Belgium-based research institute

The European Trade Union Institute (ETUI) is the independent research and training centre of the European Trade Union Confederation (ETUC). Its mission is to support, strengthen, and stimulate the European trade union movement by building bridges between research and labor.

The ETUI was formed in 2005 through the merger of three specialist bodies: the European Trade Union Institute, the European Trade Union College, and the Trade Union Technical Bureau. It employs a multinational team of around 60 staff members and receives financial support from the European Union.

== Research ==
The ETUI is recognised as a centre of excellence in several areas of research such as European industrial relations (including European Works Council, worker participation, European social dialogue, etc.) and working conditions (health and safety, exposure to dangerous substances – REACH, etc.).

The research department consists of three subject units:
- Europeanisation of industrial relations
- Economic, employment and social policies
- Working conditions, health and safety

Every year the ETUI, publishes Benchmarking Working Europe, the ETUI's annual stock-take of macro-economic, social and bargaining conditions in Europe.

=== Periodicals ===
- Transfer: European Review of Labour and Research is a quarterly peer-reviewed academic journal that covers the field of management studies. It is published by SAGE Publications on behalf of the European Trade Union Institute.
- SEER Journal for Labour and Social Affairs in Eastern Europe : SEER, the Journal for Labour and Social Affairs in Eastern Europe, is published for the European Trade Union Institute by Nomos, Germany.
- HesaMag: HesaMag is a bi-annual magazine all about health and safety at work, published in English and French since 2009.

== Education ==
Previously European Trade Union College, the Education Department of the ETUI provides training and learning activities for trade union officials and leaders, shop stewards, young officers, and unionists.

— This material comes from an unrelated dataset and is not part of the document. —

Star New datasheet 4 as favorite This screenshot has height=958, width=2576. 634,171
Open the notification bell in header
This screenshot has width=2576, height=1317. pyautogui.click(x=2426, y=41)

The department delivers about 100 courses a year to more than 2000 participants. Trade unionist's members of the ETUC, or European Works' Councils, SE works council and special negotiation bodies (such as company level employee representatives) can participate in the training.

== Notable people ==
Notable people associated with ETUI include Jane Parker, New Zealand professor of employment relations, and senior researcher at ETUI.